In a dissent from a Ninth Circuit denial of en banc review in Lopez-Rodriguez v. Holder, case no. 06-70868 (9th Cir. Aug. 7, 2008, r’hng en banc denied March 27, 2009), a case concerning the application of the exclusionary rule to civil deportation proceedings, Judge Bea authors an opinion that puts his view of the panel decision — specifically,the reasoning by which the panel reached its decision — rather bluntly.
In [INS v. Lopez-]Mendoza [, 468 U.S. 1032 (1984)], the Supreme Court clearly held the exclusionary rule does not apply to bar illegally procured evidence from admission in a deportation hearing. Mendoza, 468 U.S. at 1050 (holding that the “balance between costs and benefits comes out against applying the exclusionary rule in civil deportation hearings”). The panel in Lopez-Rodriguez v. Mukasey (Rodriguez), 536 F.3d 1012 (9th Cir. 2008), held precisely the opposite. How we got there is an interesting— and perhaps cautionary—tale. We seem to have turned Supreme Court plurality dicta into majority dicta simply by saying so. Then, we have applied that dicta, in a manner not consistent with the sole case cited in the dicta, to create a new rule—one never envisioned by either the Supreme Court majority or the plurality.

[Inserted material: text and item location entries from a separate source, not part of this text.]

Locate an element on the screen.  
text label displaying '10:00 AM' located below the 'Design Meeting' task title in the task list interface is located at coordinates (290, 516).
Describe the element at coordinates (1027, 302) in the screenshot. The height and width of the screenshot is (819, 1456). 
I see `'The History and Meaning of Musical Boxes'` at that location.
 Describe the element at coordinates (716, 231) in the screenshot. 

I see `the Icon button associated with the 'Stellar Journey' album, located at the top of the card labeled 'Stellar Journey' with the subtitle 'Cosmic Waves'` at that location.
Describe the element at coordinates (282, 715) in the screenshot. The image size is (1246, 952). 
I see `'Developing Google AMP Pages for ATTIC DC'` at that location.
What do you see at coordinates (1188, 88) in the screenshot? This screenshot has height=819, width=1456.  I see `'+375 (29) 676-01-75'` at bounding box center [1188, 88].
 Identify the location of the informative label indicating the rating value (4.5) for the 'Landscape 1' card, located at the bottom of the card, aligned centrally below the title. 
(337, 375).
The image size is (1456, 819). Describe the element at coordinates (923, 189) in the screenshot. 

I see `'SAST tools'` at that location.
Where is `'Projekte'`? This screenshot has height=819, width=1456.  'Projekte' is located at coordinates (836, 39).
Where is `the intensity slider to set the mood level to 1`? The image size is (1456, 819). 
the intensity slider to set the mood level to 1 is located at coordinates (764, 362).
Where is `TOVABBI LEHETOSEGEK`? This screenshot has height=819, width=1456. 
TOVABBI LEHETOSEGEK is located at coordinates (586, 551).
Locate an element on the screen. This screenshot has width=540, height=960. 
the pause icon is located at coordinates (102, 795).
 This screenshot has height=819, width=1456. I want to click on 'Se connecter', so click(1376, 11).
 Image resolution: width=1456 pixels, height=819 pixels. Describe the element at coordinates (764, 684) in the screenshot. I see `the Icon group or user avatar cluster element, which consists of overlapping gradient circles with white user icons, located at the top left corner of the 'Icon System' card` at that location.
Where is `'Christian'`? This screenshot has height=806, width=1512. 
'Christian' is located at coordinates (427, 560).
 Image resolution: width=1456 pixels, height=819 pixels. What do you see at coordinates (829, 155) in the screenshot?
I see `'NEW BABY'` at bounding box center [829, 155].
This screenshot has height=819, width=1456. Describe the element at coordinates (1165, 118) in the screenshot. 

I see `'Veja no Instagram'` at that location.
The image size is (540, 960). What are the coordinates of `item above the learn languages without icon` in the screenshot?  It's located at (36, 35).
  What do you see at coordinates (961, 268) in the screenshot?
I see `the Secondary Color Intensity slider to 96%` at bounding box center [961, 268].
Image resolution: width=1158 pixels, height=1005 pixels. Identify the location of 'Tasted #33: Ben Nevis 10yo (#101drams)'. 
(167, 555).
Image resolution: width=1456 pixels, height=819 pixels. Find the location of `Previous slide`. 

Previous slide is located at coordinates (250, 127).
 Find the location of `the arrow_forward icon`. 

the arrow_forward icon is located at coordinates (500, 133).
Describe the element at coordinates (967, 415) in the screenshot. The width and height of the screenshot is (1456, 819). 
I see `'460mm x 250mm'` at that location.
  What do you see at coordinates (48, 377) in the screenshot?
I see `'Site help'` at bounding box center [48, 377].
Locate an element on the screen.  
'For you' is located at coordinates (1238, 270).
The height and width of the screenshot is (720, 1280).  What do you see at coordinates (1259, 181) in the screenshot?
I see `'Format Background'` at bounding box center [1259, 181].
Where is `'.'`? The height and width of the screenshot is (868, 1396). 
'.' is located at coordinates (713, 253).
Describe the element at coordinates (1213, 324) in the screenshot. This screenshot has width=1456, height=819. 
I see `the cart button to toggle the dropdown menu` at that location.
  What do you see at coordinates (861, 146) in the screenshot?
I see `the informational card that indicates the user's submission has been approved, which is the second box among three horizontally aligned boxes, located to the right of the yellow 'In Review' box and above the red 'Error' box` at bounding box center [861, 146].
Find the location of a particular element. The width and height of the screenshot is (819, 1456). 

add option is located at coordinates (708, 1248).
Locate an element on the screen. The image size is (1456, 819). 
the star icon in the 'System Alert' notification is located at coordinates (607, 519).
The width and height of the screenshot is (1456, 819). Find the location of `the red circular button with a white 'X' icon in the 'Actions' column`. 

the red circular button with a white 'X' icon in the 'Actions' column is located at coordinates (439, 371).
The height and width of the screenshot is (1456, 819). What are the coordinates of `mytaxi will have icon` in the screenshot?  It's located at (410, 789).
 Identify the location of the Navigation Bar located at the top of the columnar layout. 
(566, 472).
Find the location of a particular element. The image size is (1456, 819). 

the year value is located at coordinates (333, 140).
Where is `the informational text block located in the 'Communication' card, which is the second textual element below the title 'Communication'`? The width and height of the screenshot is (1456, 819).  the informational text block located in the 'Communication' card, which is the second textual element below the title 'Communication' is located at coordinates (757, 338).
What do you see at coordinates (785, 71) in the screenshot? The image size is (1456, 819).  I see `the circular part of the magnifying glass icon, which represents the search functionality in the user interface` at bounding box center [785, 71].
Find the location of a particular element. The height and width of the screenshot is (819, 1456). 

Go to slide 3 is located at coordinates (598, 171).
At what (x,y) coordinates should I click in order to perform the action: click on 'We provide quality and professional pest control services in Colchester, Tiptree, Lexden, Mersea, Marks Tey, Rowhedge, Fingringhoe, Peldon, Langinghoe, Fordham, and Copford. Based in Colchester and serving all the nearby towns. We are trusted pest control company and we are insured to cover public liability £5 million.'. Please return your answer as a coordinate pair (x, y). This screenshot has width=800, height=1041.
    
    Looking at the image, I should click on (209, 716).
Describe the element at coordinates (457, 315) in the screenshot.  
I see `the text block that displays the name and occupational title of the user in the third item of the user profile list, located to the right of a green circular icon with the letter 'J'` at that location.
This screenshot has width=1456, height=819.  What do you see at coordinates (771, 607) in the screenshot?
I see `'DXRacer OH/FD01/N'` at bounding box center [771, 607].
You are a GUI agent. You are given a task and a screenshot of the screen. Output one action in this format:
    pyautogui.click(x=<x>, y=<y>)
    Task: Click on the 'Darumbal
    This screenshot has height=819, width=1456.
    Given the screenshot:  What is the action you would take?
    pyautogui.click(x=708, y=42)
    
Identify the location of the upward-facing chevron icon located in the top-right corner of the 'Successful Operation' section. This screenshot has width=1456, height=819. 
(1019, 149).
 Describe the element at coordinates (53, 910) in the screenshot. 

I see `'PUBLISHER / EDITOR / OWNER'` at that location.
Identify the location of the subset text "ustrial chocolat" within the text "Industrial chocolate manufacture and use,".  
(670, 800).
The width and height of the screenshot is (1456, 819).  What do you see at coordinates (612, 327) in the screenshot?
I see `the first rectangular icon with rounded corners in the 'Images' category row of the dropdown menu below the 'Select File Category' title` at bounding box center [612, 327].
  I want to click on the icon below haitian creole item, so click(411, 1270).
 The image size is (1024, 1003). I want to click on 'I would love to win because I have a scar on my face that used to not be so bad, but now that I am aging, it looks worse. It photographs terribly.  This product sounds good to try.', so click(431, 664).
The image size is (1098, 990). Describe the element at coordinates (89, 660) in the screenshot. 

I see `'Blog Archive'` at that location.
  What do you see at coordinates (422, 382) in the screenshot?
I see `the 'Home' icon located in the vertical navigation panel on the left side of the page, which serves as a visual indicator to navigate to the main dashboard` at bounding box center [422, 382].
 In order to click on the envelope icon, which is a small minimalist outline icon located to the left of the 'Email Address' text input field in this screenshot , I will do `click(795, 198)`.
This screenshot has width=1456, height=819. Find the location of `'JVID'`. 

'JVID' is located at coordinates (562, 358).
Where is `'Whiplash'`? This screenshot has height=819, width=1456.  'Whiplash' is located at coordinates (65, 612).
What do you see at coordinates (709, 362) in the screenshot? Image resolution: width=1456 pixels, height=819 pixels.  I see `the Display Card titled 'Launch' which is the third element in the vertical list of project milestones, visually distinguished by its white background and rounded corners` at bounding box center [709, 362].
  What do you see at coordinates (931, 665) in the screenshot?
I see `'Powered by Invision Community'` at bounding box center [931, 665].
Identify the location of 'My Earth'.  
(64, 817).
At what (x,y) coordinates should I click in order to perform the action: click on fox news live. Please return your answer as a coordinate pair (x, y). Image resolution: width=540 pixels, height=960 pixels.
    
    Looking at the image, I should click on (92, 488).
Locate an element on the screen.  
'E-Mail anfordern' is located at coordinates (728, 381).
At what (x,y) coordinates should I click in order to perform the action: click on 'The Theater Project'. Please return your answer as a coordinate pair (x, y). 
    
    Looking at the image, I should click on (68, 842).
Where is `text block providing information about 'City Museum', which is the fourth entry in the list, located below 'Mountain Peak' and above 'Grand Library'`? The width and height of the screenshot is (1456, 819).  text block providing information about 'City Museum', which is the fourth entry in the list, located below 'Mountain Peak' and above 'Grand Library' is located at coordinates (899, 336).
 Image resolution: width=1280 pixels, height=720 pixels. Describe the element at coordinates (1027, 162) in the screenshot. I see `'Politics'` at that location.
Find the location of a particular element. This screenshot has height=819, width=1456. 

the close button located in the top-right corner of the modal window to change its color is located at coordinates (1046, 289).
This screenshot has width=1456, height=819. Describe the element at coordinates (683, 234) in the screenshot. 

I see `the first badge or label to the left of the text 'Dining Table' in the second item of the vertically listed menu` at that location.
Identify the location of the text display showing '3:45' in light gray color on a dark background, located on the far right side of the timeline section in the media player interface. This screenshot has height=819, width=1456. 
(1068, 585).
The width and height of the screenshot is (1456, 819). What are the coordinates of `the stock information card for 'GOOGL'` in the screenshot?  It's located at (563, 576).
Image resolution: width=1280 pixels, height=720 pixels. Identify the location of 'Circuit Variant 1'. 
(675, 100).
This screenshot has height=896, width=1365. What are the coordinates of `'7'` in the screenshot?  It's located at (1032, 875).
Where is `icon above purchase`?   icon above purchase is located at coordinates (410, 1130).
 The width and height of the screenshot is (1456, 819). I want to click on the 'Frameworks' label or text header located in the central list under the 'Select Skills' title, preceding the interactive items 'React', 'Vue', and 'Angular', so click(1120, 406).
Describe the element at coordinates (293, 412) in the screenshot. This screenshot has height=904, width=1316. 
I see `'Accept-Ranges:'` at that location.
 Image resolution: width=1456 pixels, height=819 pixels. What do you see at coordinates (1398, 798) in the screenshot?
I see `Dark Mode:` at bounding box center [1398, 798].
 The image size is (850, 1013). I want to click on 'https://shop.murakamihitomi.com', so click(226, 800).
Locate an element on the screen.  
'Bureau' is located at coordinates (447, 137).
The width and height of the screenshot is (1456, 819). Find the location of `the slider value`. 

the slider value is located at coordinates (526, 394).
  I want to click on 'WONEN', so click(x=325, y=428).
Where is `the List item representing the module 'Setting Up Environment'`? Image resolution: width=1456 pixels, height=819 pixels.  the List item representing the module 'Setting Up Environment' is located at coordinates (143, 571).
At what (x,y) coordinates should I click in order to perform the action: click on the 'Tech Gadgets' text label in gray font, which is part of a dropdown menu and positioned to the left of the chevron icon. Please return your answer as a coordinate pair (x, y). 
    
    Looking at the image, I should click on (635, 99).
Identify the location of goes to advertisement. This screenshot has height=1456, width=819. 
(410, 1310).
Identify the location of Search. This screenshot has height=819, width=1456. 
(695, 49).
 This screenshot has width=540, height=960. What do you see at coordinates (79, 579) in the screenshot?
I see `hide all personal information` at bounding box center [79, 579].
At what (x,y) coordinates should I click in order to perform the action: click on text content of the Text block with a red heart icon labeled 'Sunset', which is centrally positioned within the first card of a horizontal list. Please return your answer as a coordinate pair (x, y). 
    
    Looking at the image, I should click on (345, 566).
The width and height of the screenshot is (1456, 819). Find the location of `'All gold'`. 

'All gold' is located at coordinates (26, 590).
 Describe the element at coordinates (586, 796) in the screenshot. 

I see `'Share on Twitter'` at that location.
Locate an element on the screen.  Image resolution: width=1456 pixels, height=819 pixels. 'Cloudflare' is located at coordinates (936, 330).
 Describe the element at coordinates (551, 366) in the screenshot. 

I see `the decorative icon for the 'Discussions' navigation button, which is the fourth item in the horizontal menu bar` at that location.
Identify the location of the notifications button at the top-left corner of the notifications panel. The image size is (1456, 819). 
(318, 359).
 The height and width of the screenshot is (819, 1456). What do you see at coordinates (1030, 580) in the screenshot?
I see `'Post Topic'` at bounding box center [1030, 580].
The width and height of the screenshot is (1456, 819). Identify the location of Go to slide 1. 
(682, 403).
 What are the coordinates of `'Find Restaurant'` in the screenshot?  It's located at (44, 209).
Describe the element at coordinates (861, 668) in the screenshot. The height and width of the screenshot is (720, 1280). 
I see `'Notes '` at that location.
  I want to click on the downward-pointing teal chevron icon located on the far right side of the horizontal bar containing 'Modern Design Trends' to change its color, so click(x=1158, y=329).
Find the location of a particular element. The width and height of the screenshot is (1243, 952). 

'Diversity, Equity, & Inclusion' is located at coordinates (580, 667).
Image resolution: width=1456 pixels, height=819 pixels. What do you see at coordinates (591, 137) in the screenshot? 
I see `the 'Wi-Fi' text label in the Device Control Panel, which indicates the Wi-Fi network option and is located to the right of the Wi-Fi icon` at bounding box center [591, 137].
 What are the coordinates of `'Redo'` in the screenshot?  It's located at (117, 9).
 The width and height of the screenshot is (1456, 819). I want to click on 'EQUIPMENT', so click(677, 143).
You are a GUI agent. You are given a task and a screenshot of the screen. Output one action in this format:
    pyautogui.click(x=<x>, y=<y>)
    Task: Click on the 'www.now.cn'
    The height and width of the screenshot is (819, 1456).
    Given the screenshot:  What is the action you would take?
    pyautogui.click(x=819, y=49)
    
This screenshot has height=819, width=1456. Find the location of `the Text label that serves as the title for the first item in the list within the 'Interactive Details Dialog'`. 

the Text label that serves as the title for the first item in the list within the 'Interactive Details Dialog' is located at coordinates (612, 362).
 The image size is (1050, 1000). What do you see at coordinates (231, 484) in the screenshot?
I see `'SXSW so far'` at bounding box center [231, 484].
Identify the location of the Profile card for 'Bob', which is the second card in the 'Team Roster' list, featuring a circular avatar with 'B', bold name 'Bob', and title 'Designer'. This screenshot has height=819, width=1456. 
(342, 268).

Judge Bea then provides detail of the 4-step analysis he claims the panel engaged in. That analysis is nicely summarized by attorney and blogger Gabriel Malor:
Step One is to dig through Supreme Court decisions for dicta (that is, non-binding editorializing) that is arguably on point. Step Two is to mischaracterize that dicta as binding and creating a new constitutional test. Step Three is to “rephrase” the new rule so as to reach wider conduct. Step Four is to impose the new rule, while acting as if it was obvious all along.
And if you don’t mind mild profanity (by today’s standards, anyway), and especially if you are usually in sync with Judge Bea, I think you’ll find it ‘s worth clicking on the link to Malor’s post just to read the title, which is even more blunt.
Judge Bea’s dissent is joined by three others, including original panel member Judge Bybee, who warned in his separate concurrence with the panel opinion that Ninth Circuit precedent “has set us on a collision course with the Supreme Court.”